This victory was a beacon of hope for Pawar. “It looked like we 580 workers would also win our case soon, so I was finally able to find a girl to marry,” he said.
Indeed, Pawar found a bride and married in 2004. But the legal victory he had promised her family never came. Instead, soon after his wedding, the BMC took an even more severe stance: he was demoted, along with thousands of other safai karamcharis, from a contract-based “worker” to a mere “volunteer”.
This was part of the BMC’s implementation of what it calls the “Hyderabad Pattern” in urban solid waste management, under which it altered the private contract system to include the widespread participation of non-governmental organisations in garbage collection and transportation. The municipal corporation designed schemes that allowed it to hand out sanitation work contracts to NGOs and cooperative societies instead of private firms, ostensibly a move towards greater public participation in keeping the city clean.
The men and women who worked on the ground remained the same, but under the new schemes, they were designated as volunteers rather than workers. Their duties, too, were the same, but volunteers were paid “honorariums” and were not legally entitled to minimum wages.

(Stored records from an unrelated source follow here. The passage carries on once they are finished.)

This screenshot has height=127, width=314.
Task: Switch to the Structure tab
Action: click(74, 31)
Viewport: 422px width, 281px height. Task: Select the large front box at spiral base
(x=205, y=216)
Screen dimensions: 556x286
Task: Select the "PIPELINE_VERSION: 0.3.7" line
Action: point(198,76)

For years, Pawar has been indignant about being called a volunteer.
“A volunteer should be able to go to work as and when he likes,” he said. “But we are expected to work 8 to 10 hours, and we are supervised so strictly. They fine us Rs 200 or Rs 250 a day even if we come five minutes late. How is this voluntary work?”

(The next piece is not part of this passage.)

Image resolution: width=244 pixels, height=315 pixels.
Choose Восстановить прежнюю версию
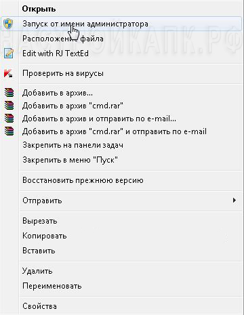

Life as a volunteer has meant years of domestic struggle and humiliation. “My in-laws still keep asking me why I don’t have a permanent job,” said Pawar, who is now 43 and has two daughters, aged 16 and 10. “Only I know how hard it is to run my home and pay my children’s school fees. I have no savings, and I owe lenders at least Rs 2 lakh in debt.”
Such debts are common among many of the “volunteer” sanitation workers in Mumbai. In Pawar’s slum alone, workers listed debts ranging from Rs 1 lakh to Rs 30 lakh, largely owed to informal lenders who threaten violence when there is a delay in payments.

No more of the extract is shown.